When you make your application live within an application conatiner (web server with all those other extra features), you can also manage the lifecycle of your application better. You'll be able to start and stop the application without shutting down the web server, redeploy, start more instances, etc. Plus, when you come up with that great second application, its easy to drop it in right next to the first one. Or, you can cluster several machines together for easy redundancy and load balancing, features of the application server.
This is just a start, there are many more features, technologies, and frameworks out there to help you make container based applications. Servlet tutorial.
[Do these get me] "Faster results because the Java JVM doesn't have to be created each time I run the application?"
Yes.
And -- bonus -- you can replace PHP so your entire site is in a single language: Java.
Further, you can consider revising your use cases so it isn't a painful 30-60 seconds in one shot, but perhaps a series of quicker steps executed interactively with the user.

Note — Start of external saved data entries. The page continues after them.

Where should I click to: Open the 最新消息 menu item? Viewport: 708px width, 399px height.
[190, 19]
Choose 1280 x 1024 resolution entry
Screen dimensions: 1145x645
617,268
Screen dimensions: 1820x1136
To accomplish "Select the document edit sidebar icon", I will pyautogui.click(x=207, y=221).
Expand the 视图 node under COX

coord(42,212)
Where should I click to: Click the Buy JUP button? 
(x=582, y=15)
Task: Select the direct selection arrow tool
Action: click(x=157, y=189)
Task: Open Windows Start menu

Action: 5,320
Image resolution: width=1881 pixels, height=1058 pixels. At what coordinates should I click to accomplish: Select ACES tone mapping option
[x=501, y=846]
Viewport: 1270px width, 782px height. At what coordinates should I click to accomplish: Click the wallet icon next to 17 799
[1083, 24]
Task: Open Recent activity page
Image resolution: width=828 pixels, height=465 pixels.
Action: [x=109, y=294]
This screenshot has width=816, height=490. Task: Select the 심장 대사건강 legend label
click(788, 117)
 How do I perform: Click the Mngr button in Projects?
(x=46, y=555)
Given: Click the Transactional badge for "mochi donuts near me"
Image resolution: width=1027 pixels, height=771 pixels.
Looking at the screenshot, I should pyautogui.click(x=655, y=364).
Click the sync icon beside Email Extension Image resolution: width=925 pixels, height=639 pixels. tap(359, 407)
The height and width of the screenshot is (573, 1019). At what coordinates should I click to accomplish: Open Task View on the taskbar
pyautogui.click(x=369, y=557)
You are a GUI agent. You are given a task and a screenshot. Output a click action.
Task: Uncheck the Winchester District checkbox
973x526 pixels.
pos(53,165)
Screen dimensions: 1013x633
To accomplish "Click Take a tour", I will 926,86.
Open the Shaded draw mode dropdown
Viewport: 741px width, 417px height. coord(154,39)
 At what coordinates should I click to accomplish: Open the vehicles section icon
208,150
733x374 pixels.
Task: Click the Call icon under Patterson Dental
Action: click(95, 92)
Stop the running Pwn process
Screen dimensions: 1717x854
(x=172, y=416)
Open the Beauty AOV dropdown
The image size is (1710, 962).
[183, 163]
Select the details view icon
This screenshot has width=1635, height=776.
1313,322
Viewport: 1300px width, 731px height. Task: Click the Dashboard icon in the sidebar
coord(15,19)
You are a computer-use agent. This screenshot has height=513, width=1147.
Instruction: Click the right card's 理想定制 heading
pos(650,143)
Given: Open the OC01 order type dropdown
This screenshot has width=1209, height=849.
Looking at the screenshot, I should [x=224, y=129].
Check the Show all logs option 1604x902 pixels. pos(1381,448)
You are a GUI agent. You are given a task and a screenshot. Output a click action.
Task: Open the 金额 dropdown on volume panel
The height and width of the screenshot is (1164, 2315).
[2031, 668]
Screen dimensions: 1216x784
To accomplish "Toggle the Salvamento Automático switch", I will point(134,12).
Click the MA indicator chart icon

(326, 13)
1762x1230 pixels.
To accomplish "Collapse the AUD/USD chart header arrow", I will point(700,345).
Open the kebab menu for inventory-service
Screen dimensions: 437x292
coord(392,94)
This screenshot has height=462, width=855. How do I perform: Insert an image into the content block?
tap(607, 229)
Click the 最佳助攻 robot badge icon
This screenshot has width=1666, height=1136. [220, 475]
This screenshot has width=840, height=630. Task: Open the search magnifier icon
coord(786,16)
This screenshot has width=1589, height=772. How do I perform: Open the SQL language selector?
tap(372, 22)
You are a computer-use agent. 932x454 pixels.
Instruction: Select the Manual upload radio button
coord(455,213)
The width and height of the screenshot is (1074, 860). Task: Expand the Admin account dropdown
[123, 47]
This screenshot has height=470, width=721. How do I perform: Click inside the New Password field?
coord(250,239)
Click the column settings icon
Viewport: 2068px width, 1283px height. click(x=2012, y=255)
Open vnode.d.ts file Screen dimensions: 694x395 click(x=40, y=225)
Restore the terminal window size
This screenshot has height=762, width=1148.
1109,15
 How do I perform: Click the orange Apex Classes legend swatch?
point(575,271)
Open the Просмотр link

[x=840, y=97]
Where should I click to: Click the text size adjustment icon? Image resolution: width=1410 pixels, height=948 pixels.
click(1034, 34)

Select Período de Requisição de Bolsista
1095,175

Run your code inside a servlet container.
Assuming that you need to keep your website in PHP and as you already have java installed on your machine, simply install a free servlet container (such as Apache Tomcat, or Jetty). Configure to run the servlet container on an unused port. (8080) is their default.
These servlet containers are really java based webservers, just like Apache, however specialized in serving java code.
The most obvious advantage of using a java webserver rather than a new java.exe invocation for each request, is that your java virtual machine (jvm) will always be "hot", up and running. Each new start of the java.exe (jvm) will give you those extra seconds of waste.
The second advantage of using a servlet container, is that the container will enable your code to run in a new thread, inside the jvm, for each new request. You will have no problem providing your service to your thousands of users a day. Most likely, your machine will crash if you were to start hundreds of java instances rather than one.
Place your code inside a servlet. It really is easy even for a newcomer. You will talk to the servlet via HTTP (doGet or doPost methods of the servlet). Pass the php request form to this servlet and have the servlet give you back whatever: a page, a json object, xml or plain text.
You probably don't want to invoke the java app directly from the website. Like you said, if the java process takes 30 seconds to run, your web server is going to get way bogged down, especially if your site is getting pounded.
You may want to look into web-services (and possibly a message queue) for dispatching back-end processing requests. The PHP page could call the web-service on the server, which could then put a processing request on a queue, or just kick off the java app in an asynchronous fashion. You don't want the HTTP request to wait for the java app to finish, because, while it's processing, the user will just have a hung browser, and the HTTP request might timeout.
Once the java app finishes, it could update a database table, which the user could then access from the website.
The easiest thing to start with would be to embed a webserver in you application. Have a look at Jetty.